THE MINISTER OF JUSTICE, LEGAL AND PARLIAMENTARY AFFAIRS (HON. ZIYAMBI): I would like to thank the Hon. Sen. I also thought he was going to explain why or how USD1 to Z$84 exchange rate is not working so that I can understand because in our information, we are saying when people apply for the auction system, the banks write to them and tell them how much they have been allocated so that after funding, they get their acquittals. I wanted to understand where it is failing so that we can really rectify.
*HON. SEN. CHIEF NHEMA: Thank you Mr. President. Maybe it is because of my minimal education. Our understanding is that when the auction rate is at Z$84, it would apply everywhere and that was meant to stop the black market rate. When we go right now into the shops, the exchange rate is now ZS120 or more than Z$84. The exchange rate prevailing in the economy is more than the auction system exchange rate.

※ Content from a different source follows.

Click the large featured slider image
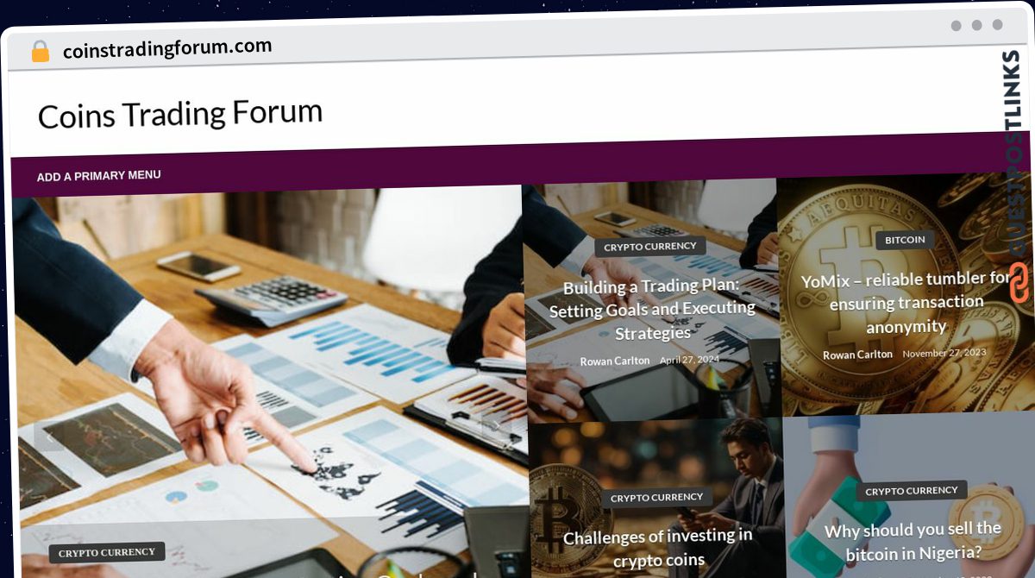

THE MINISTER OF JUSTICE, LEGAL AND PARLIAMENTARY AFFFAIRS (HON., ZIYAMBI): Thank you Mr. President. The auction system is working very well – what he is talking about is that we have an auction system rate and the parallel system rate. The shops for retailers or traders are supposed to use the rate that will be prevailing at the auction system, but experts in finance who talk about transition from multi-currency to one currency – they say if you look for money from the parallel market, it will not be equal. What is supposed to happen is that there must be stability. If you look at what is prevailing in the market now is that the rate is no longer going up like what was happening before. That is what the Ministry of Finance and the experts are working on so that we do not have a lot of distortions. In order for that not to happen, we encourage that people should use the formal system. I am glad that it is working but at some point we will eventually get to where we want to get to where we get a stable exchange rate both in the formal and informal. If you look at the inflation rate, it shows that it is going down. Thank you.
Questions without Notice were interrupted by THE DEPUTY PRESIDENT OF SENATE in terms of Standing Order No. 62.
WRITTEN SUBMISSION TO QUESTION WITH NOTICE
NATIONAL DISABILITY POLICY
- HON. SEN. TONGOGARA asked the Minister of Public Service, Labour and Social Welfare to inform the House when the National Disability Policy to alleviate the plight of people living with disability will be enacted into law.
THE DEPUTY MINISTER OF PUBLIC SERVICE, LABOUR AND SOCIAL WELFARE (HON. MATUKE): The National Disability Policy was adopted by Cabinet on 9 February, 2021 and the plan is to officially launch the policy before the end of June, 2021. The National Disability Policy outlines the goals that the Government hopes to achieve with regards to disability inclusion and the methods and principles that it will use to achieve such goals. The aim is to enhance the well-being of persons with disabilities in both rural and urban areas and in all the 10 provinces of Zimbabwe thereby alleviating their plight.
In addition to the National Disability Policy, the Persons with Disabilities Bill have been drafted and was briefly considered by the Cabinet Committee on Legislation in March, 2021. The Bill is currently being revised through a peer review process by the Ministry of Public Service, Labour and Social Welfare and the Ministry of Justice, Legal and Parliamentary Affairs (Attorney General’s Office). The plan is to resubmit the Persons with Disabilities Bill before the end of June, 2021 for further consideration by the Cabinet Committee on Legislation.
The National Disability Policy has been aligned to the Constitution of Zimbabwe Amendment (No. 20) Act, 2013 and the United Nations Convention on the Rights of Persons with Disabilities, (UNCRPD) (2006), which Zimbabwe ratified in September, 2013. The Persons with Disabilities Bill is also expected to domesticate and be aligned to the same instruments.
On the motion of THE DEPUTY MINISTER OF PUBLIC SERVICE, LABOUR AND SOCIAL WELFARE (HON. MATUKE), the Senate adjourned at Nine Minutes to Four o’clock p.m. until Tuesday 8th June, 2021.